Now while there are several criticisms of Wizard’s business decisions and practices (CBR’s Robot 6 offers a good selection for your reading pleasure), it may at least be unfair to call them out on the demise of their printed page. At this point I’m really not sure geekdom has any room for a successful print publication. People and Us Weekly are likely safe, since the readership of these circulars and those who regularly surf the Web aren’t necessarily in the same Venn Diagram intersect yet (though give it time… TMZ’s website is a really, really popular spot…), but geekdom frickin’ loves the Internet. It’s the world at our fingertips without ever having to leave the proverbial basement, and it wasn’t long before we figured out that the online geek news sites were able to give us our fix in a much more timely fashion, and most importantly of all, give it to us for free.
Why drop $5.99 on a magazine whose articles might well be out of date by the time you read them? You could argue that Wizard had the clout to get the interviews with the big stars and the set access to the big productions, but over the years that edge eroded as sites like Comic Book Resources began being taken equally as seriously for promotional purposes. And in the event you liked a particular offering such as Twisted Toyfare Theater, well, they came out with separate collections. There just was less and less reason to buy.
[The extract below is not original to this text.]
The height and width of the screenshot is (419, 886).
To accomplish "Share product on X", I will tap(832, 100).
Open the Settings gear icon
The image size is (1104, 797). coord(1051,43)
Not convinced? Well, a few years ago another geek cornerstone, Dragon Magazine (and its associated publication Dungeon) also closed its presses and moved to an online-only format. The good news is that as far as I know their D&D Insider subscription package seems to be working out for them, allowing not only access to the online magazine but several other features as well. So there’s hope yet for squeezing money out of us despite the Internet’s smorgasbord of free content, but I don’t know what sort of unique offerings Wizard can bring to the table if it intends to try to charge anything. Right now it’s a big shake-up of not only moving the magazine online, but changing the corporation around and launching a 12 city convention “tour”, all under a single Wizard World label.
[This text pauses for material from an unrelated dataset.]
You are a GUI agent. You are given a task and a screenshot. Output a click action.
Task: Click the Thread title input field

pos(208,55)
And whether all that succeeds or fails, none of this changes the weight of Egon’s prophecy. With the introduction of services like Kindle, handheld devices are becoming a replacement for books, as my wife reminds me every night she comes to bed with her iPod in hand and spends a couple hours relaxing with her latest text download. They even come with their own reading lights. About the only thing I still question is what form traditional comics can take on any device smaller than an iPad, since a good comic to me is as much about the shape of its panels and their relation to each other as about the content within them. That’s not stopping the rise of technologies like ComicPlus (which recently teamed with print comic distributor Diamond as their digital distribution partner), but I do think it’s one case where you can lose something of the experience. Then again, maybe I’m just being old and not wanting to admit where the future leads.